▶ Instructions for the task: Each line in the records below that has the word "agent" should be copied.

▶ Records to process:
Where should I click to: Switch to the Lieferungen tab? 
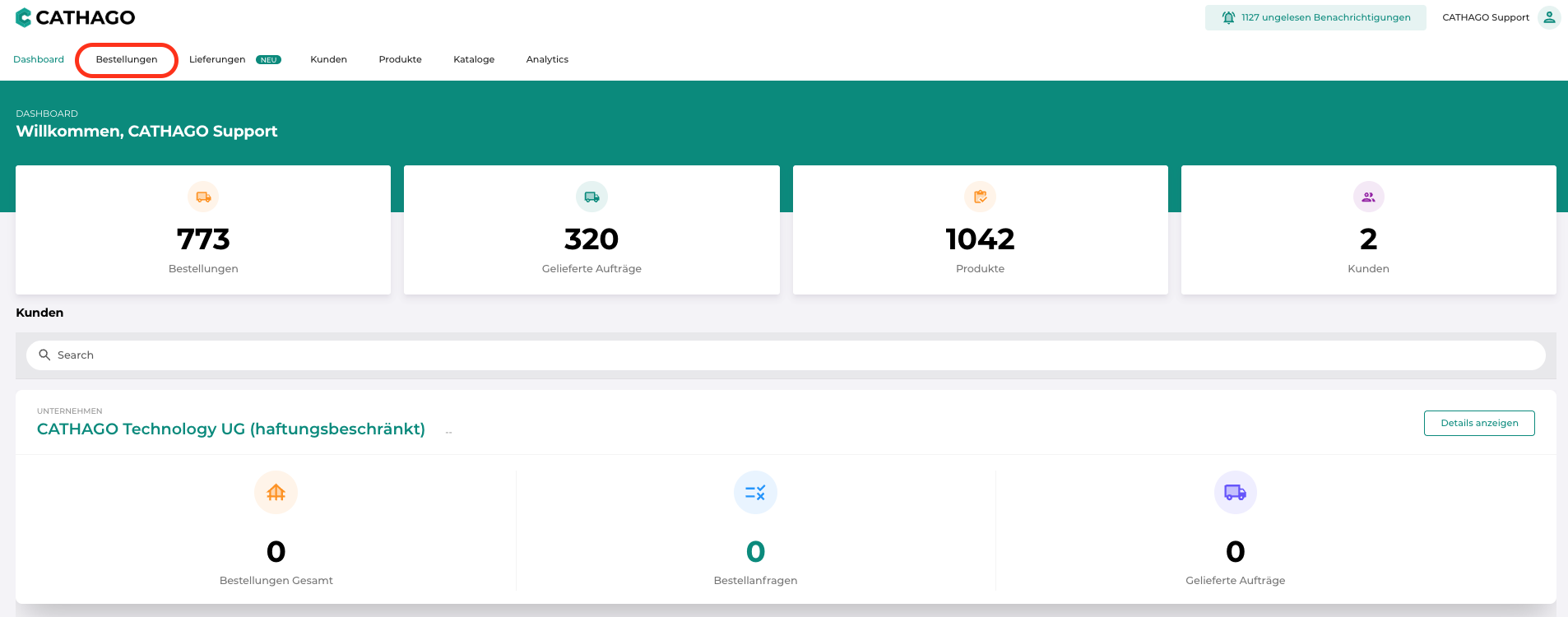218,59
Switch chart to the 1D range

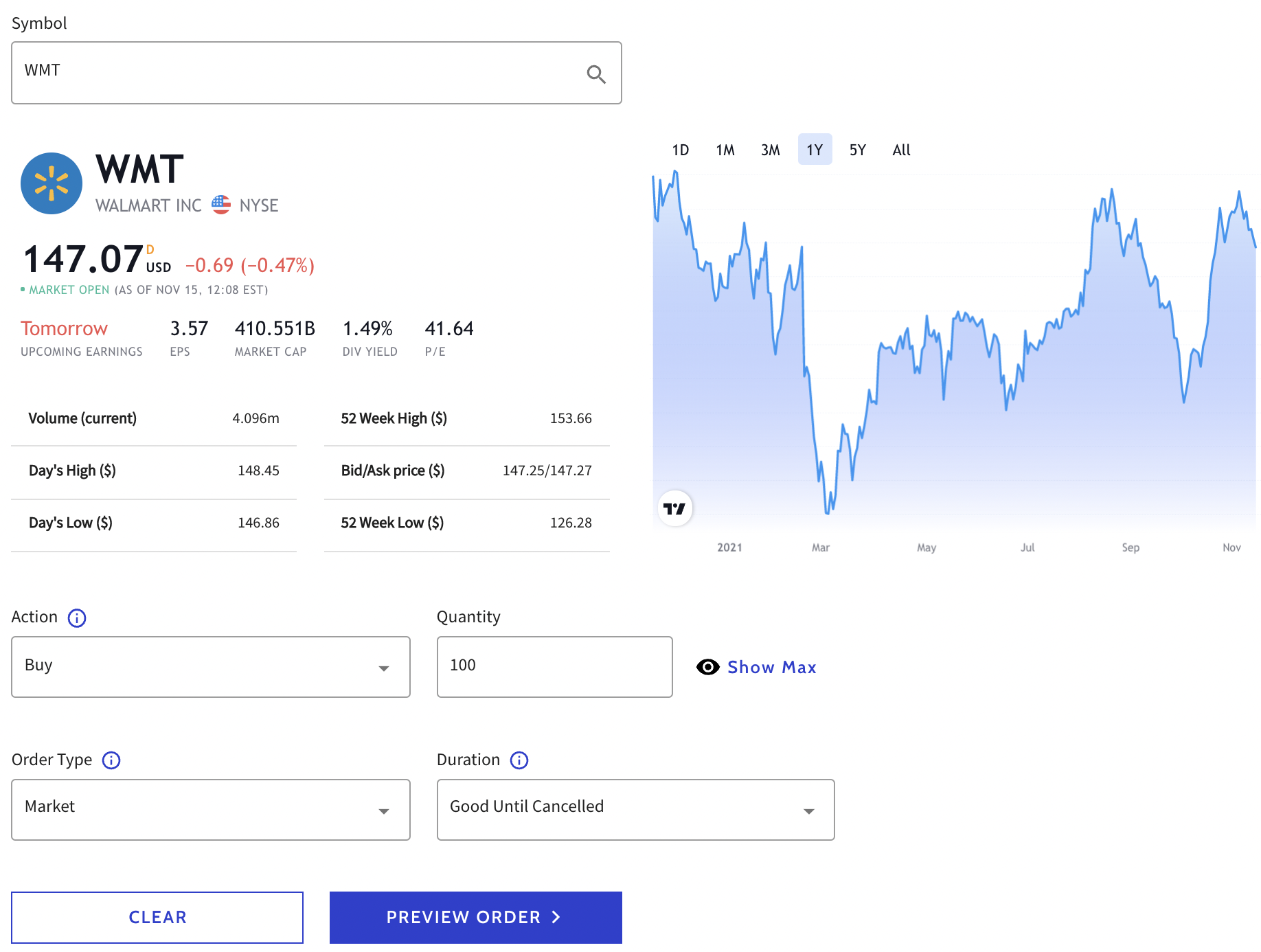[x=680, y=150]
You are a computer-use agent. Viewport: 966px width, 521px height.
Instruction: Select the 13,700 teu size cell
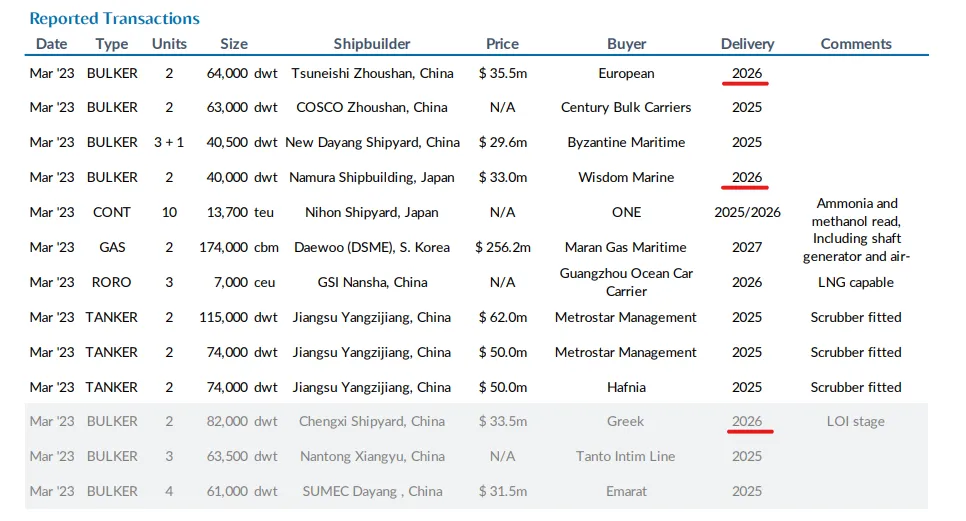pyautogui.click(x=240, y=212)
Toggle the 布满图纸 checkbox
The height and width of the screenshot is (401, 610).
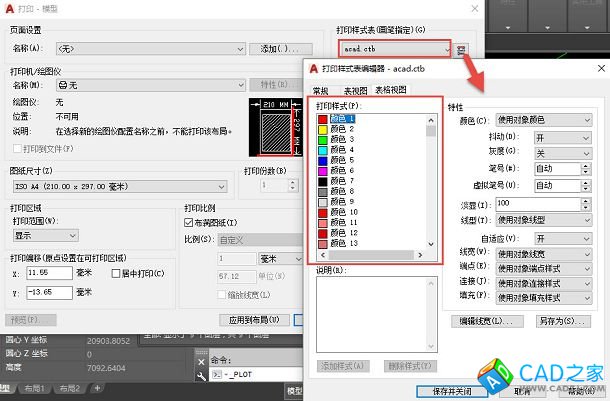pyautogui.click(x=190, y=223)
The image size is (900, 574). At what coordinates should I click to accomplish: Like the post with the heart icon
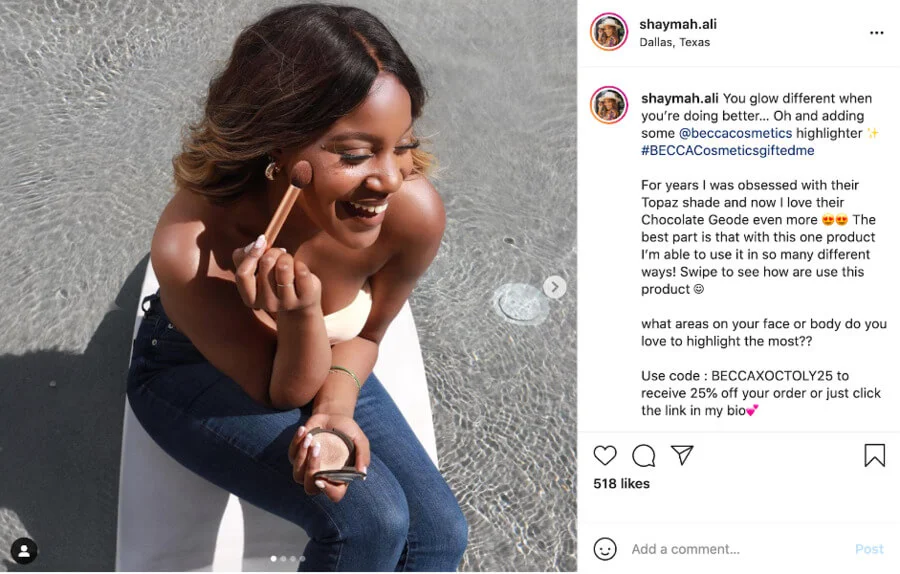605,456
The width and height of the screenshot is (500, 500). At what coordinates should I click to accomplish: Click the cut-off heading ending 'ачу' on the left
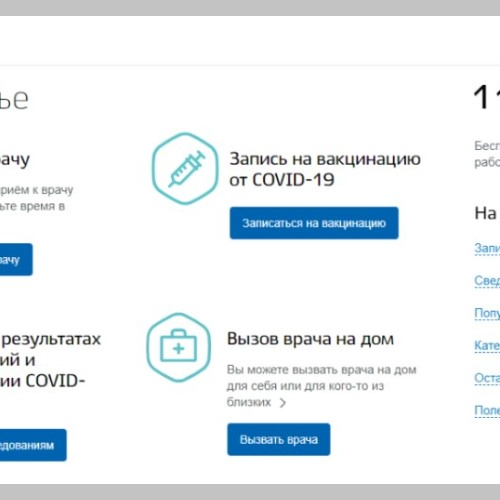point(15,160)
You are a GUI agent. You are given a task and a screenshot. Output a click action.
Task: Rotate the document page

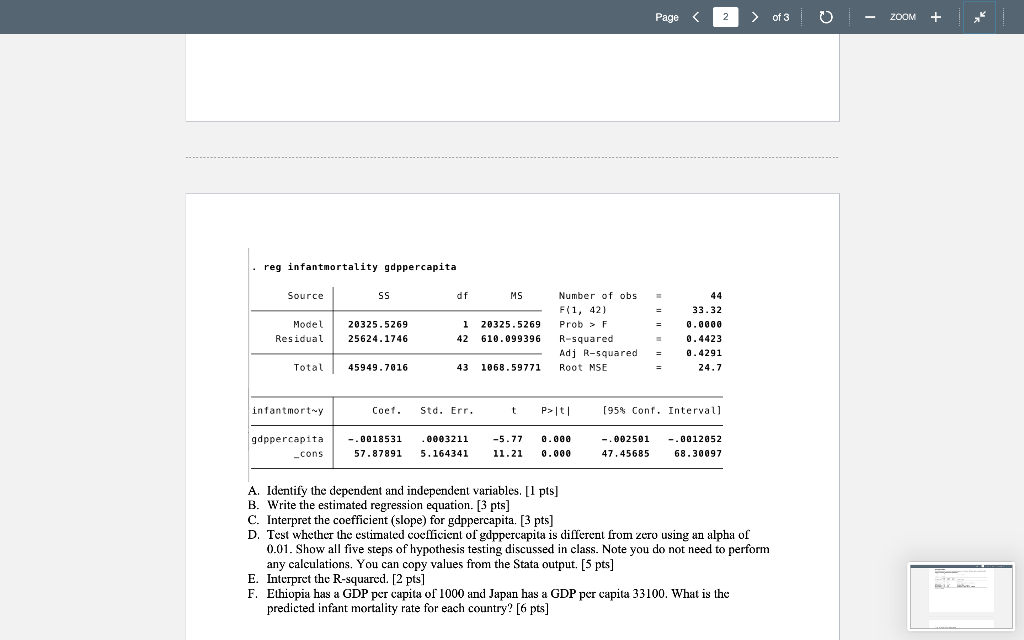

▶ Solution to this task:
You are a computer-use agent. Viewport: 966px width, 521px height.
You are a GUI agent. You are given a task and a screenshot. Output a click action.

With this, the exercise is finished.